Les GAFAMI et BATX déploient leurs produits auprès d’entreprises qui redoutent, avant tout, de rater un virage technologique décisif, et avec le soutien d’États, conscients des enjeux géopolitiques liés à la maîtrise de ces nouvelles technologies. En imposant l’intelligence artificielle comme une évidence, les GAFAMI et BATX réussissent à évacuer du débat public la question fondamentale de ses finalités au profit de leurs seules réponses.
Si les déterminismes technologiques n’existent pas, il n’en est pas moins vrai qu’il existe des tournants technologiques majeurs, dont l’exploitation capitaliste s’avère prédatrice pour le monde du travail, les libertés individuelles et l’environnement. Nous avons besoin de politiques et de cadres réglementaires nationaux et internationaux pour garantir que cette technologie profite à l’humanité tout entière. L’IA doit être au service de l’humanité et ne doit pas nuire aux libertés.
Il importe donc de maîtriser dès leur conception ces tournants technologiques pour qu’ils atteignent les objectifs économiques, sociaux et environnementaux qui leur auront été démocratiquement assignés.
(…) Il s’ensuit, un impact sur l’emploi, évalué négativement par tous les organismes de prospective, avec une tendance à la disparition des emplois les moins qualifiés au profit de la création d’emplois de plus en plus exigeants en haut niveau de qualification.
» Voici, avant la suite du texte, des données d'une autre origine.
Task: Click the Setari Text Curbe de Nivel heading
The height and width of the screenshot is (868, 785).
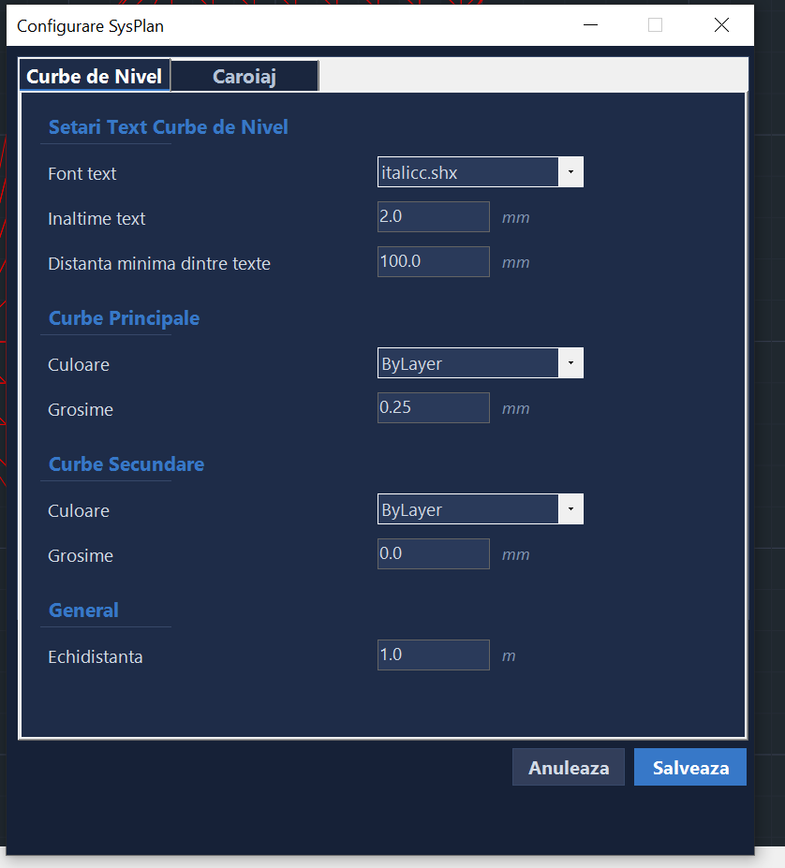Action: (169, 127)
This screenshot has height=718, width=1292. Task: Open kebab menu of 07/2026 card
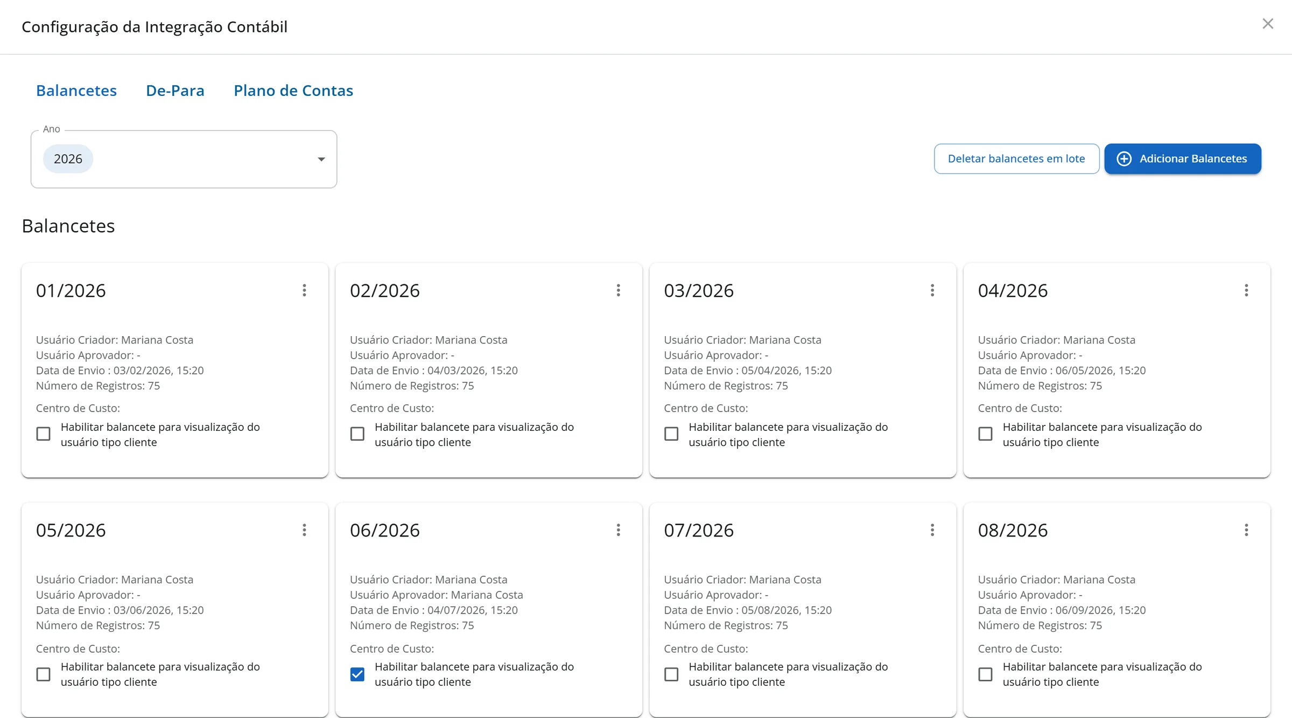932,530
Selon les méthodologies des études, ce sont entre 10 % et 42 % des emplois qui seraient menacés en France de disparition dans les deux prochaines décennies, et 50 % des emplois qui seraient automatisés à plus de 50 % (Rapport Cédric Villani, Donner un sens à l’intelligence artificielle : pour une stratégie nationale et européenne, page 101 ; lire ici).
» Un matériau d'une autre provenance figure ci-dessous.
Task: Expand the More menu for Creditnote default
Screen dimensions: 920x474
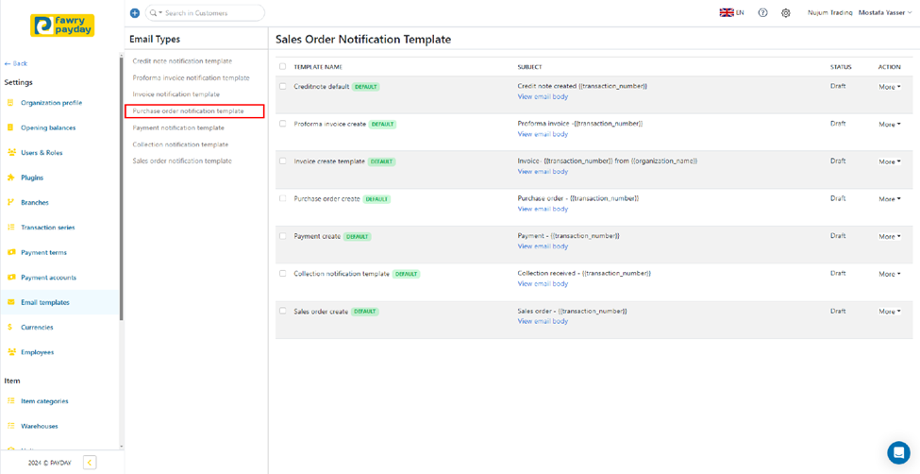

Quant aux hypothétiques phénomènes de compensation entre création et destruction d’emplois, ils s’inscrivent dans des temporalités décalées qui peuvent durablement priver d’activité de nombreux travailleurs, d’autant plus que ces phases de transition sont appelées à se répéter au fil des nouveaux développements de l’IA instituant un moyen terme glissant… vers le long terme. (…)
Parallèlement à leurs engagements vis-à-vis des entreprises, les géants du numérique promettent aux salarié.e.s, la fin des travaux fastidieux et répétitifs, ce qui, en pratique, soulève moult questions. En effet, n’est fastidieux que ce qui procure de l’ennui. Un individu peut donc trouver un accomplissement dans une tâche, qu’un autre trouvera fastidieuse. Même analyse pour les tâches répétitives : la maîtrise de certains gestes et l’acquisition de certains savoirs requièrent la répétition. C’est vrai pour le violoncelliste, le patineur, le cuisinier ou le chirurgien qui ne se lassent pas de leur travail, pourtant répétitif, et trouvent un accomplissement dans la perfection du geste. Quand la compétence procède de la répétition et plus généralement de la pratique, l’automatisation peut devenir un obstacle à son acquisition et créer une dépendance à la machine. Enfin, pour bien des professionnels, l’intérêt du métier réside, par-delà la répétition, dans les échanges et les liens sociaux qu’il permet de nouer avec leurs interlocuteurs bien humains.
C’est un pan essentiel de l’activité des géants du numérique qui concrétise un essor d’un capitalisme qui n’est plus fondé sur la transformation de matières premières en produits, mais sur l’exploitation des informations laissées par les utilisateurs des réseaux sociaux et des plateformes, soit à des fins de revente, soit pour développer de nouveaux systèmes d’intelligence artificielle : la fiabilisation des algorithmes requiert en effet leur mise à l’épreuve sur un grand nombre de données. En devenant des intermédiaires incontournables de la mise en relation des entreprises et de leurs potentiels clients dans des domaines aussi variés que le transport, l’hôtellerie, le commerce, ils déstabilisent le tissu économique en imposant leurs conditions aux entreprises et commerces, jusqu’à l’asphyxie. Par leur capacité à recueillir et analyser des volumes considérables de données, ces firmes acquièrent en outre un pouvoir redoutable, celui de produire des informations qui seront nécessairement structurantes pour nos sociétés.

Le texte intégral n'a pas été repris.